* **Document passage**:
• • • •
Monday, 21 January 2013

Exercise: tungsten and Fluorescent lighting and digital cameras

It seems that the aim of this exercise is to get us to start appreciating the colour of light and learning how to tackle difficult lighting environments where one is faced with different coloured light sources, like daylight and tungsten, for instance.

Before starting this exercise I would like to point out that since 2009 incandescent tungsten lamps have been undergoing a phasing out period and are  now exceptionally rare... you will still find them in homes but less so as more and more homeowners are obliged to use energy saver fluorescent bulbs as substitutes. The photos I took where with fluorescents bulbs but the same principles apply. I have also taken a photo where both light bulbs were being used and it's interesting to see the difference in colour between fluorescent and tungsten bulbs. the fluorescent, as you can see are more turquoise, or blue green biased.

f 7.1; 1/250 ISO800

I did originally compose a still life as suggested making use of internal and external lighting and was going to use a set of 3 images as suggested, but yesterday I was photographing my cousin's sons 3rd birthday party and by chance took a photograph of the entertainer against a window (almost contre jour, but not quite) and because of the heavy snow, it accentuated the different colours between indoor and outside lighting. I have used the same photo here and altered the white balance setting in Lightroom instead. The photo was shot in RAW so effectively it allows me to create 3 different images as though they were taken 3 times at different WB  settings, but this is the same image with the WB changes made Lightroom.

Image 1: WB set manually in camera using a custom setting by taking a photo of a white card:



You can see from the photo that while the camera has adjusted the colour setting of the internal light to give a white light effect, outside everything appears blue, despite the eye registering it as white

Image 2: WB set in LR4 to daylight:


This time round you will notice that while outside appears natural, everything inside has taken on a golden hue

Image 3: WB set to Fluorescent:


This WB setting almost fixes the colour issues but doesn't remove the blue outside.

Image 4:  WB set to Auto


This setting, strangely enough, is no worse than the fluorescent setting and there is little difference between auto and fluorescent! Although I tend to avoid automatic WB  settings clearly in this instance it has worked satisfactorily.

What I chose to do, in this instance was use the custom setting and then in LR4 desaturate the blues to remove the blue from outside, as you can see below. It has left the outside looking desaturated of colour but that's not necessarily bad and avoids what's going on outside competing with the subject for the viewer's attention



In conclusion, relying on the camera's built in WB settings may not always be a bad thing especially in tricky lighting situations where you won't necessarily be able to accurately capture the colour range because the dynamics are too wide for the camera. In these instances, it is still best to use a custom setting but if you have to, using auto WB can still be useful and no worse than one of the other camera settings.
• • • •
* **Available data**:
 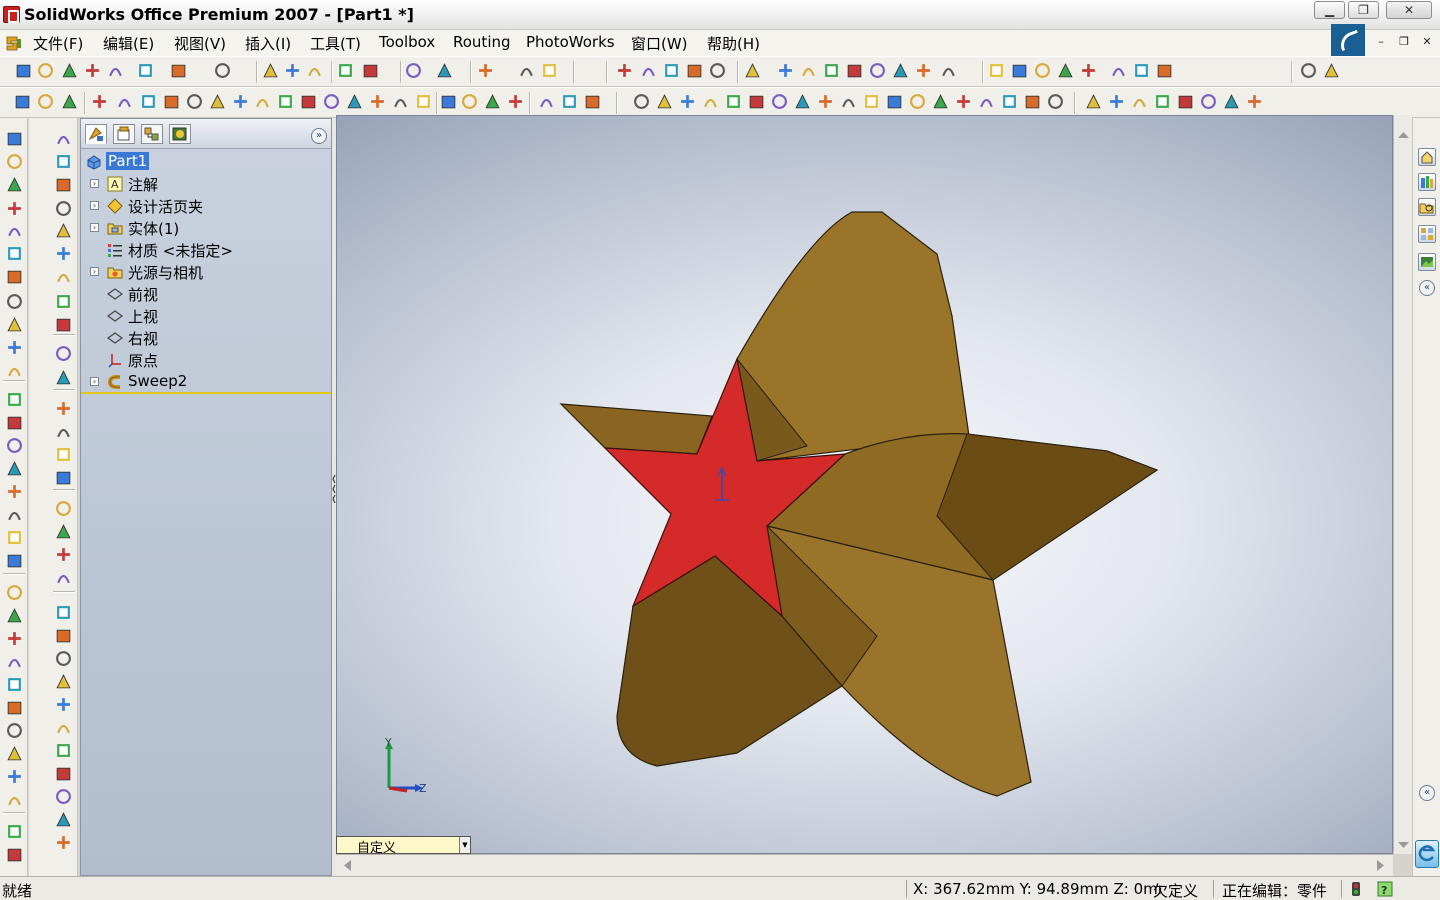 What do you see at coordinates (206, 162) in the screenshot?
I see `tree-root-part: Part1` at bounding box center [206, 162].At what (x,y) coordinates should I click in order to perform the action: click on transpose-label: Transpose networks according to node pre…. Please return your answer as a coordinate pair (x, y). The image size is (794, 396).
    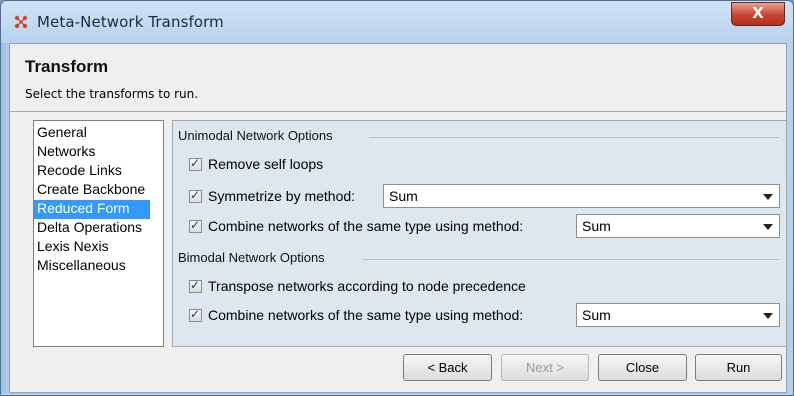
    Looking at the image, I should click on (367, 286).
• • • •
* **Task 1**:
In the lighting exercise, which white balance setting made everything inside the photograph take on a golden hue?
* **Task 2**:
Quote the lighting exercise, starting with "You can see from" and going on through "the blue outside.".

* **Exercise solution 1**:
The daylight setting, applied in LR4.

* **Exercise solution 2**:
You can see from the photo that while the camera has adjusted the colour setting of the internal light to give a white light effect, outside everything appears blue, despite the eye registering it as white

Image 2: WB set in LR4 to daylight:


This time round you will notice that while outside appears natural, everything inside has taken on a golden hue

Image 3: WB set to Fluorescent:


This WB setting almost fixes the colour issues but doesn't remove the blue outside.